#### DATA IN THIS EXERCISE
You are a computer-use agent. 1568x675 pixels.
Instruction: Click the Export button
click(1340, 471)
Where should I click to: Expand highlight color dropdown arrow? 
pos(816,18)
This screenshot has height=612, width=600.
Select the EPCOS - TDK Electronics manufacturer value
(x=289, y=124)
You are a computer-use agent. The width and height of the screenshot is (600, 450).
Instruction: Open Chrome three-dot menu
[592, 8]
...
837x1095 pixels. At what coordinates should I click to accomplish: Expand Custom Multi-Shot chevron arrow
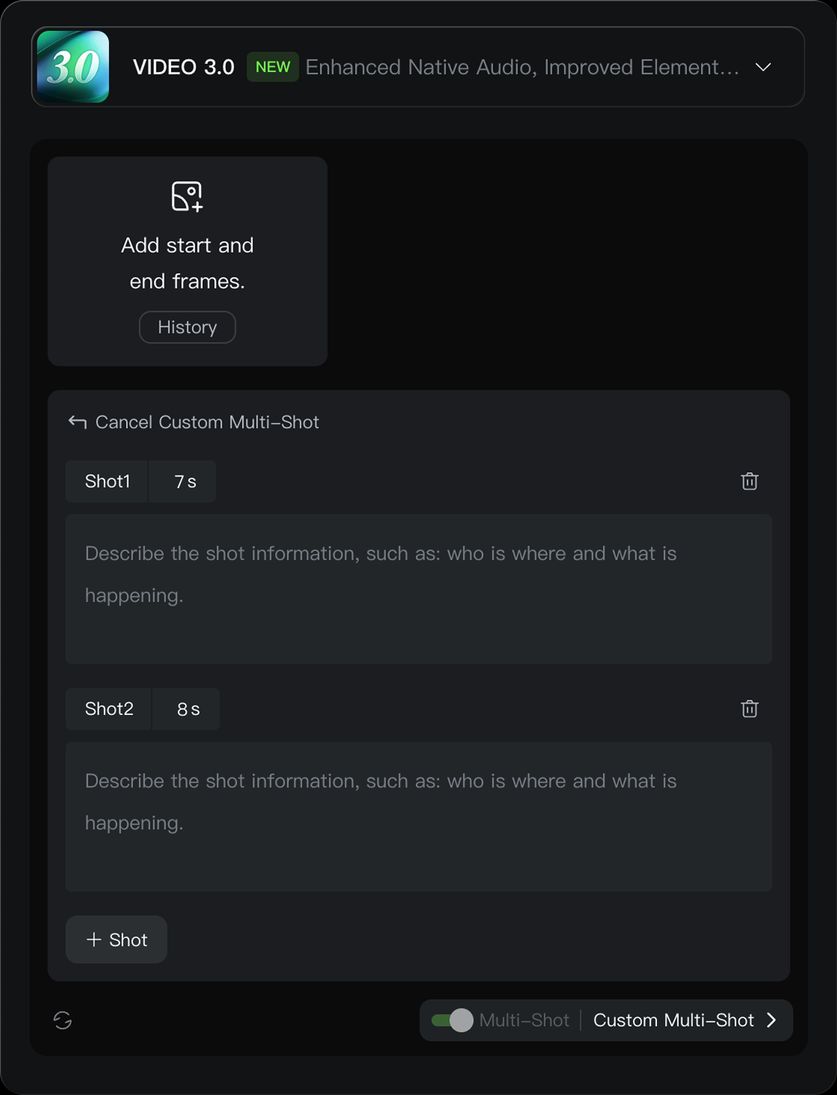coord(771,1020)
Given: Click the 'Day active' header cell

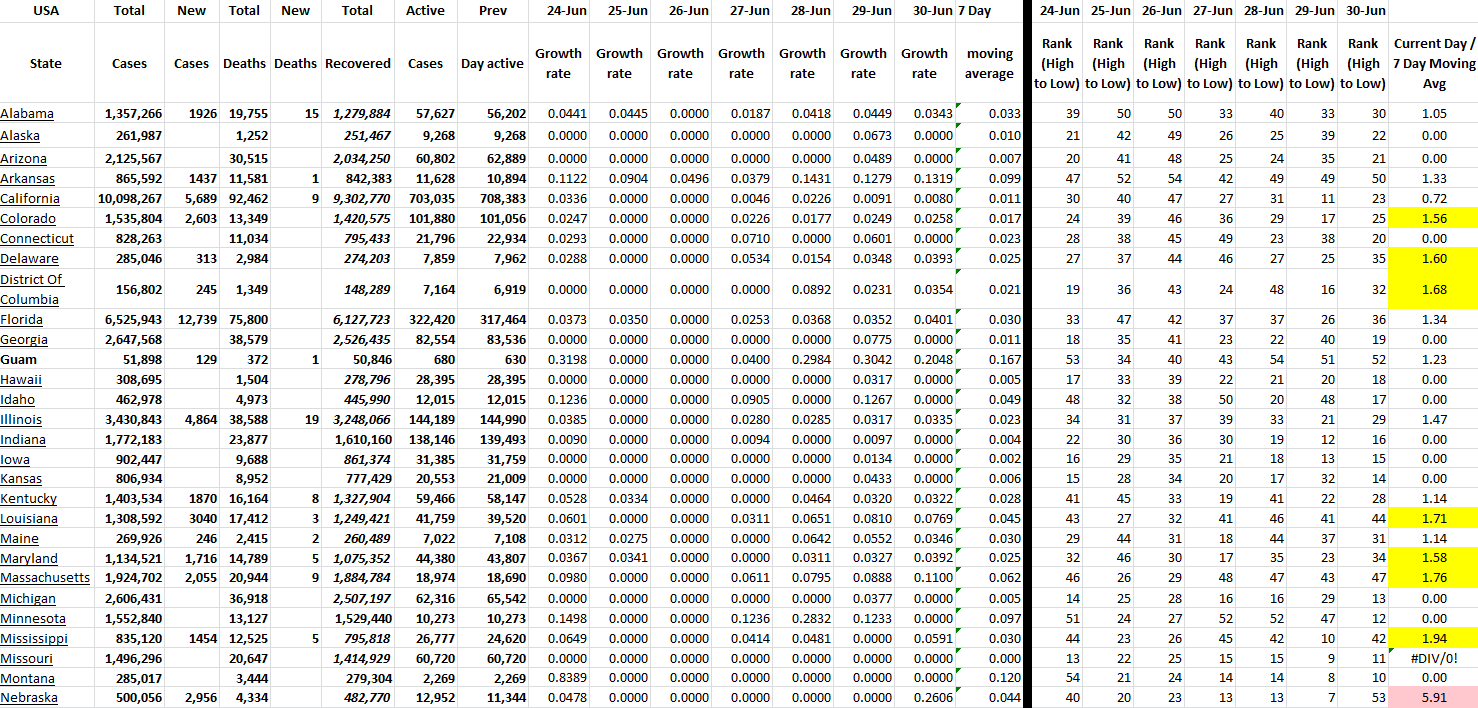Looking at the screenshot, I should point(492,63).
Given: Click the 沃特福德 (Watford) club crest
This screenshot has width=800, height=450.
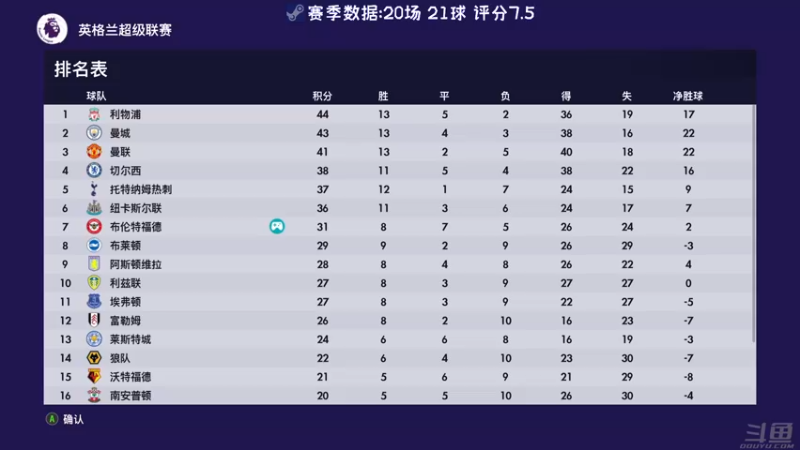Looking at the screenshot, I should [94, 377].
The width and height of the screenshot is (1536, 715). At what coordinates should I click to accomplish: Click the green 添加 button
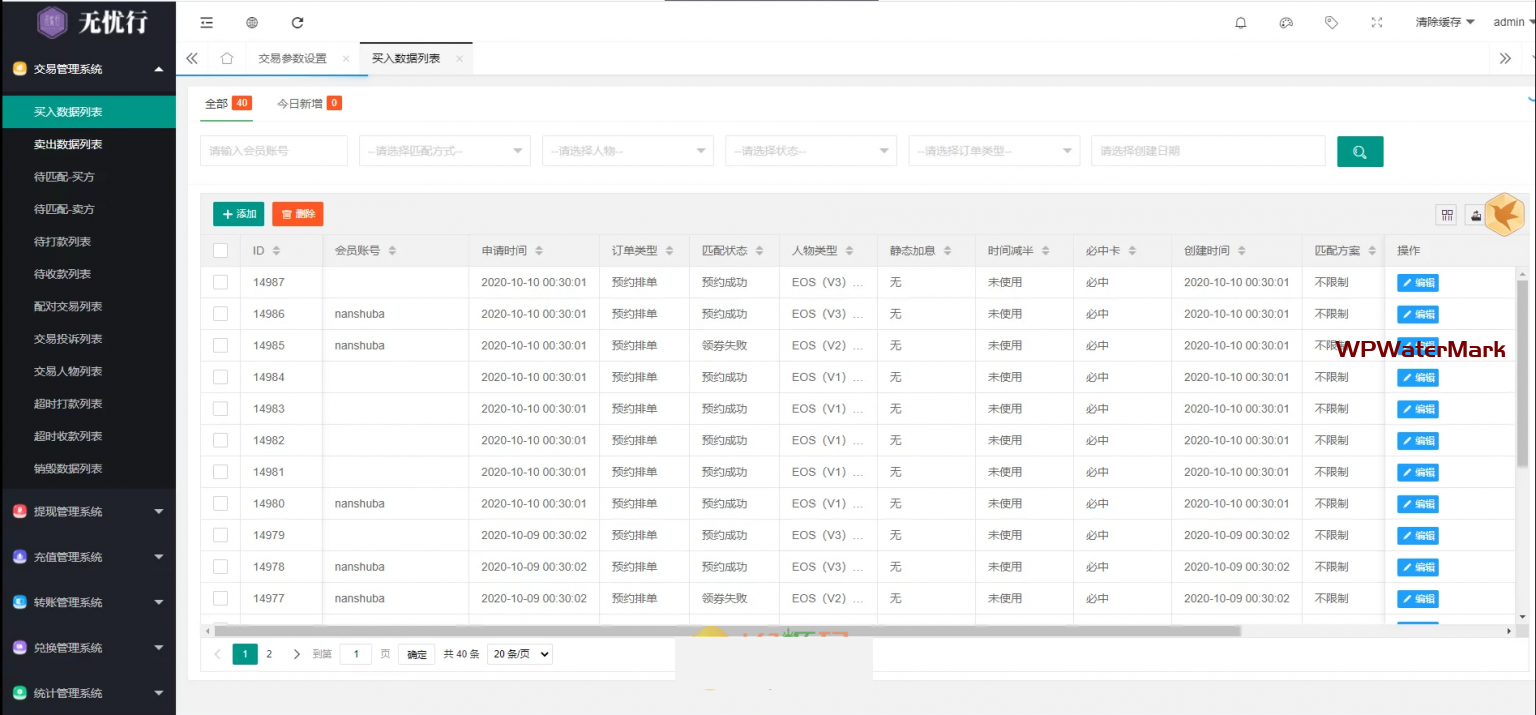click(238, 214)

#### GOAL OF THE EXERCISE
Rewrite the lines starting at the one that contains "The width and height of the screenshot is (1536, 715)." and ending at the one that contains "click(238, 214)", both included, as a Markdown table with the columns Row and Line. Number the rows, skip blank lines, and leave the pictures out.

#### WRITTEN REPLY
| Row | Line |
|---|---|
| 1 | The width and height of the screenshot is (1536, 715). At what coordinates should I click to accomplish: Click the green 添加 button |
| 2 | click(238, 214) |